▶ Exercise description: Copy out the data that opens with the line containing "Given: Follow the neurosity.co website link" and closes with the line containing "coord(292,463)", swapping "Jenkins" for "Jira" and keeping everything else the same.

== Material for this task

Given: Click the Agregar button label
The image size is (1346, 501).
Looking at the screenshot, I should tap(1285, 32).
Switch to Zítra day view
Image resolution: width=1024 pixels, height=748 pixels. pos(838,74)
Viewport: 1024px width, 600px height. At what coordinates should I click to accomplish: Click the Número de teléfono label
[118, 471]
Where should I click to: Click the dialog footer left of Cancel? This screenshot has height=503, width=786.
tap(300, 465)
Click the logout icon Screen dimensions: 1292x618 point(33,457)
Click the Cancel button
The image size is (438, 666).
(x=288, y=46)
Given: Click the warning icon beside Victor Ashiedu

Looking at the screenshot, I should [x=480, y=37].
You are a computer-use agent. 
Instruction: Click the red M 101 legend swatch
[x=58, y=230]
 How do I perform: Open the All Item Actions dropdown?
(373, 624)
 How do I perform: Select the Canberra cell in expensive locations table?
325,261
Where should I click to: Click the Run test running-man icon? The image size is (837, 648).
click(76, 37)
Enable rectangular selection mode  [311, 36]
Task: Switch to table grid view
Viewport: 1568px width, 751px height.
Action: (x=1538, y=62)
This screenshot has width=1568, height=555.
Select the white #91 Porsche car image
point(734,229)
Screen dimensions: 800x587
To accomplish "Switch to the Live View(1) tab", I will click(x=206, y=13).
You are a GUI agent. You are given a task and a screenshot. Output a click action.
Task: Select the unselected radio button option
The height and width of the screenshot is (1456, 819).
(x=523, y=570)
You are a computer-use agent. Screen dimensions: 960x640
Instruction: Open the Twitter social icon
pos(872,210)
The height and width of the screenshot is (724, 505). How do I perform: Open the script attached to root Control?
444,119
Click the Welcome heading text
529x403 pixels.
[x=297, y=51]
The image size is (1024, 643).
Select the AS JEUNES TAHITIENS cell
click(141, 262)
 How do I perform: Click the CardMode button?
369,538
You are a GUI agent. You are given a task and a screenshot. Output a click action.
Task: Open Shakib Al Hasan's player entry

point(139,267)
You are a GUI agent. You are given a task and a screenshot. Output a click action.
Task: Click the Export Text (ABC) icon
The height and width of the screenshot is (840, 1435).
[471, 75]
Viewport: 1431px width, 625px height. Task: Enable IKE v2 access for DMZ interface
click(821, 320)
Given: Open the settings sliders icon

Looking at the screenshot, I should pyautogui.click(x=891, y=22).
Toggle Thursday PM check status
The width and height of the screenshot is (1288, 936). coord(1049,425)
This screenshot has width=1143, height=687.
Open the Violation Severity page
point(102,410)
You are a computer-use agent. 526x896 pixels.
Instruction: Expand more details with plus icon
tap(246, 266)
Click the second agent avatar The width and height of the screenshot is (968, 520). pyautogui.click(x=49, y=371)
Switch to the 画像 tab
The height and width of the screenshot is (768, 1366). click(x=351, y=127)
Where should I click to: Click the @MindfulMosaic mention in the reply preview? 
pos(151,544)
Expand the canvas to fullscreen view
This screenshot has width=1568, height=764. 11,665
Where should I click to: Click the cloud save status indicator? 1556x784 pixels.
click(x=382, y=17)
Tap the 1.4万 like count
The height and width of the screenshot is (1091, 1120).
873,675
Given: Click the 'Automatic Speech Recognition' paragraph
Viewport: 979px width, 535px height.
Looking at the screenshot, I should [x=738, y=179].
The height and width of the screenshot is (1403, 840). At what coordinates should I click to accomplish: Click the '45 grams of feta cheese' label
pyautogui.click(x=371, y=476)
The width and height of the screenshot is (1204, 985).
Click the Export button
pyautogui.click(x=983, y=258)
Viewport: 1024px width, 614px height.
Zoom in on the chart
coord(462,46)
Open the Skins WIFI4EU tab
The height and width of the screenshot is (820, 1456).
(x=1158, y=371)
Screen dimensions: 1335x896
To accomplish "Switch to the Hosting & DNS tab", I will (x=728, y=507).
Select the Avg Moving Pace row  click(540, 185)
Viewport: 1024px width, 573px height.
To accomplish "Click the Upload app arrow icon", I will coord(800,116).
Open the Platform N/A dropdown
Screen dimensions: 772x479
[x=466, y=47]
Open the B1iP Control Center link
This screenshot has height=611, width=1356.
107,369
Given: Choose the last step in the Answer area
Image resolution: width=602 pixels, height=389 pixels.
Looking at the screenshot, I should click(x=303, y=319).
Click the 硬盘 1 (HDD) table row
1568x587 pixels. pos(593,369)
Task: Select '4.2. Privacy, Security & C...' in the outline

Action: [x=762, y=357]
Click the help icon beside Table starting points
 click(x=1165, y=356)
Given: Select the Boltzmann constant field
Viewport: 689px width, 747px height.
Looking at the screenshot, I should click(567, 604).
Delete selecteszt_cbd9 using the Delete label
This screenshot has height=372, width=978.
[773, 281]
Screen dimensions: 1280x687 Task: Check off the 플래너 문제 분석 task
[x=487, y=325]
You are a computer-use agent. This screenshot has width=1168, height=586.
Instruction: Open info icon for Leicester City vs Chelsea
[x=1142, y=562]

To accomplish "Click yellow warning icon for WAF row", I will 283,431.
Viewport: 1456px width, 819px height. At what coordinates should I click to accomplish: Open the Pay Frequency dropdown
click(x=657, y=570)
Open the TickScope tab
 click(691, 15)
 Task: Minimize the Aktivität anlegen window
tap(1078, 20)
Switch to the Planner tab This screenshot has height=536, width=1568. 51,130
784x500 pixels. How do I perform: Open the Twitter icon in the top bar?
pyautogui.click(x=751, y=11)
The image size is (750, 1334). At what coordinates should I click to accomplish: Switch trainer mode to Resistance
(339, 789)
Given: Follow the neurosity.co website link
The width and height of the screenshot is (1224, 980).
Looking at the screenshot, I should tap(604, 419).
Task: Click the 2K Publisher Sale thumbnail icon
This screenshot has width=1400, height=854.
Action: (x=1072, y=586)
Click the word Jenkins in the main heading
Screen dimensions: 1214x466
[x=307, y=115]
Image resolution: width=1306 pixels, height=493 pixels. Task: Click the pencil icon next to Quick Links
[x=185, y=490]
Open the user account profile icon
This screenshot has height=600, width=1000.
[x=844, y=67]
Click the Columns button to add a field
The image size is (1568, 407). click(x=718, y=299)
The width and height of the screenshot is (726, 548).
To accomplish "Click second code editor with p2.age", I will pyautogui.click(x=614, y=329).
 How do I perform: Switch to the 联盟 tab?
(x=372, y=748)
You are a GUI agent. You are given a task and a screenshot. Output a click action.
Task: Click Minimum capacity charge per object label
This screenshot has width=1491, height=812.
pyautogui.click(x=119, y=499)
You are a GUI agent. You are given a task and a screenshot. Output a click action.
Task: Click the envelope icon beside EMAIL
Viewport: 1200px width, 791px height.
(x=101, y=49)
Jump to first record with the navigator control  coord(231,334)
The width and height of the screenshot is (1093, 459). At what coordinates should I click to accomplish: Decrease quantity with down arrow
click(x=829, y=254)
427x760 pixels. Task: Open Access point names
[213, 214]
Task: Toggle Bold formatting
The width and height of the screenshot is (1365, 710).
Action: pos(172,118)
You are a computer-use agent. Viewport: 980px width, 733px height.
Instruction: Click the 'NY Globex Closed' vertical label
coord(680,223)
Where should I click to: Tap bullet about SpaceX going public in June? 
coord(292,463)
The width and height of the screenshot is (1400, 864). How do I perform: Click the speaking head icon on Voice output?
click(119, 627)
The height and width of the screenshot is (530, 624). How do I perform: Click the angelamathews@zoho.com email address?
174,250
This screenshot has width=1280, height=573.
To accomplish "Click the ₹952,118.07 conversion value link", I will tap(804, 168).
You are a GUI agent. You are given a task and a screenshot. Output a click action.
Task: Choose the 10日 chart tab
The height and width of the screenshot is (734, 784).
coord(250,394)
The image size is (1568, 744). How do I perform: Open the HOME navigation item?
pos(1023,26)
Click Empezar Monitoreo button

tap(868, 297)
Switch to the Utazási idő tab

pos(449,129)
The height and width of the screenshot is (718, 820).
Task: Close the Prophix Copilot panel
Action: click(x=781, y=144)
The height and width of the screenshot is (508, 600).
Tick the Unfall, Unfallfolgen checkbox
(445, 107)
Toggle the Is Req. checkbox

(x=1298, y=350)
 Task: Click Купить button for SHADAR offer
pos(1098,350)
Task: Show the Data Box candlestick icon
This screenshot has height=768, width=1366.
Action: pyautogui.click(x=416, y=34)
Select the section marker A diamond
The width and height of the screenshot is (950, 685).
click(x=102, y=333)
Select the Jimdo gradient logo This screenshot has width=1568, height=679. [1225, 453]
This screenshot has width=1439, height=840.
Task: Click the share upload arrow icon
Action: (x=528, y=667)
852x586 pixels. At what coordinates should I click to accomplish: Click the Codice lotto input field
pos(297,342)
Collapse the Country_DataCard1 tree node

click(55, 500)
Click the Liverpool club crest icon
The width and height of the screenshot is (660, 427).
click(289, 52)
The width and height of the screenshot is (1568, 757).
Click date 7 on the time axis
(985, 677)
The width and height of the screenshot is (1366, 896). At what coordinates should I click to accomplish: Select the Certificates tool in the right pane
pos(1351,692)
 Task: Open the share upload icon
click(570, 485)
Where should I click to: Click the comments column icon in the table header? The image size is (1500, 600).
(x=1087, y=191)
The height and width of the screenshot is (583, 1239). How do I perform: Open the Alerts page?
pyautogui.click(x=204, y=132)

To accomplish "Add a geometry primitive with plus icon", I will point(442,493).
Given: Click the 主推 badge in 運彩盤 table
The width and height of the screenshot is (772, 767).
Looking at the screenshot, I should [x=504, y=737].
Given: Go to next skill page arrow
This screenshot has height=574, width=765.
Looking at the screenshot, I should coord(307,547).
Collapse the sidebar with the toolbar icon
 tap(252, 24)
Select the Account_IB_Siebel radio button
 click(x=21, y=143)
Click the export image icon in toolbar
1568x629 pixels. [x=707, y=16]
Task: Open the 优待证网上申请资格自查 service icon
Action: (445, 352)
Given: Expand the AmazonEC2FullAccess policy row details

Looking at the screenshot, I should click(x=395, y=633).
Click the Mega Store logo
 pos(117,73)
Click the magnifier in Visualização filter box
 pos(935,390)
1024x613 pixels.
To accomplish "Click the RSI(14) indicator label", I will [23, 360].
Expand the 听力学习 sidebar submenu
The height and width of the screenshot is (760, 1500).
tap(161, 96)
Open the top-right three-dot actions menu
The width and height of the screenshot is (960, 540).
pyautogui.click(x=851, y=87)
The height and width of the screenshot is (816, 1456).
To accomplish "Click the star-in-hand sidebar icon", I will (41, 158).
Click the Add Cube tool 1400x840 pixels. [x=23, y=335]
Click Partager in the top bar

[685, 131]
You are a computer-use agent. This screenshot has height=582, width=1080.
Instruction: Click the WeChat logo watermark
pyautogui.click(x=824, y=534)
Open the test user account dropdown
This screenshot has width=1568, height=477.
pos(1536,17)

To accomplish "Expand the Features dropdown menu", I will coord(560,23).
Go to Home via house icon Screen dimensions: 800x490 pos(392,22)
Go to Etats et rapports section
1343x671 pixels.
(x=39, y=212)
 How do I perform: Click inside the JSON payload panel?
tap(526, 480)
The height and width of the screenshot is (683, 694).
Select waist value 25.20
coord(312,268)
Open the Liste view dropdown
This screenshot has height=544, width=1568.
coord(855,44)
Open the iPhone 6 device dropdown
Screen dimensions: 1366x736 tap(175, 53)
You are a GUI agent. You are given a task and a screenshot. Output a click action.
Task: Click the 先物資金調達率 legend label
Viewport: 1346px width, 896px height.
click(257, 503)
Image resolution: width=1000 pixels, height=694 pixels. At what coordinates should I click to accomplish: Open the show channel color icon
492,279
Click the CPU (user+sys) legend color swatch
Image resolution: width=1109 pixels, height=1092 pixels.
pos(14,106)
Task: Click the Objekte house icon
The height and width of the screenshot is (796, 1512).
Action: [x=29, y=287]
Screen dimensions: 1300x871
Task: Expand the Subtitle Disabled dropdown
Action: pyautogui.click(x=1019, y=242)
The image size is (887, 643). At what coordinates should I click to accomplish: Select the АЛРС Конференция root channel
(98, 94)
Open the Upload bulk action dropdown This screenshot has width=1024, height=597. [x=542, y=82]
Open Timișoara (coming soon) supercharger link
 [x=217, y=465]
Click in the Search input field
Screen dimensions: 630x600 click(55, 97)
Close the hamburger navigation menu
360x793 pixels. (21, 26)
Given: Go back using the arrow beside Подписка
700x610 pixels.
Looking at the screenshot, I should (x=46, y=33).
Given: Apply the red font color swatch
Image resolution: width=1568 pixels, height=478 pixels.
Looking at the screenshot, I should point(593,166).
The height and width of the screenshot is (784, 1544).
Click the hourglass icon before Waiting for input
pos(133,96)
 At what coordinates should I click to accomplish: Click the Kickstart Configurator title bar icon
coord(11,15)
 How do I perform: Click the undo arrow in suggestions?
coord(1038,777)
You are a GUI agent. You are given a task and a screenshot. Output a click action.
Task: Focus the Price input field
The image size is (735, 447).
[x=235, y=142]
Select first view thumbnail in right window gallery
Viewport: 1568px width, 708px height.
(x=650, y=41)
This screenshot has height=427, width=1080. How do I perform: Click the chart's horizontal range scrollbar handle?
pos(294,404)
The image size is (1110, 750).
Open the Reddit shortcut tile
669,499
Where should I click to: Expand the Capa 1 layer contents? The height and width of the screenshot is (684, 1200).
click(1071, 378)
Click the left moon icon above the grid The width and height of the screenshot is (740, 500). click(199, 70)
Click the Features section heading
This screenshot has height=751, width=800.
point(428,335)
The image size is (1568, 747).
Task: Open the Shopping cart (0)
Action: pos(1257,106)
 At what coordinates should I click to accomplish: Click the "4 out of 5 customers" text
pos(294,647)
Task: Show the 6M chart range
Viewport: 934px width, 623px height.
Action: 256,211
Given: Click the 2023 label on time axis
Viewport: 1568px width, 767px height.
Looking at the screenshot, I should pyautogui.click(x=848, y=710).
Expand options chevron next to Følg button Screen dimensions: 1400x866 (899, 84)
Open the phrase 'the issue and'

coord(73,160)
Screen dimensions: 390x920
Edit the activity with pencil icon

====

▶ Worked solution:
Given: Follow the neurosity.co website link
The width and height of the screenshot is (1224, 980).
Looking at the screenshot, I should tap(604, 419).
Task: Click the 2K Publisher Sale thumbnail icon
This screenshot has width=1400, height=854.
Action: (x=1072, y=586)
Click the word Jira in the main heading
Screen dimensions: 1214x466
[x=307, y=115]
Image resolution: width=1306 pixels, height=493 pixels. Task: Click the pencil icon next to Quick Links
[x=185, y=490]
Open the user account profile icon
This screenshot has height=600, width=1000.
[x=844, y=67]
Click the Columns button to add a field
The image size is (1568, 407). click(x=718, y=299)
The width and height of the screenshot is (726, 548).
To accomplish "Click second code editor with p2.age", I will pyautogui.click(x=614, y=329).
 How do I perform: Switch to the 联盟 tab?
(x=372, y=748)
You are a GUI agent. You are given a task and a screenshot. Output a click action.
Task: Click Minimum capacity charge per object label
This screenshot has width=1491, height=812.
pyautogui.click(x=119, y=499)
You are a GUI agent. You are given a task and a screenshot. Output a click action.
Task: Click the envelope icon beside EMAIL
Viewport: 1200px width, 791px height.
(x=101, y=49)
Jump to first record with the navigator control  coord(231,334)
The width and height of the screenshot is (1093, 459). At what coordinates should I click to accomplish: Decrease quantity with down arrow
click(x=829, y=254)
427x760 pixels. Task: Open Access point names
[213, 214]
Task: Toggle Bold formatting
The width and height of the screenshot is (1365, 710).
Action: pos(172,118)
You are a computer-use agent. Viewport: 980px width, 733px height.
Instruction: Click the 'NY Globex Closed' vertical label
coord(680,223)
Where should I click to: Tap bullet about SpaceX going public in June? 
coord(292,463)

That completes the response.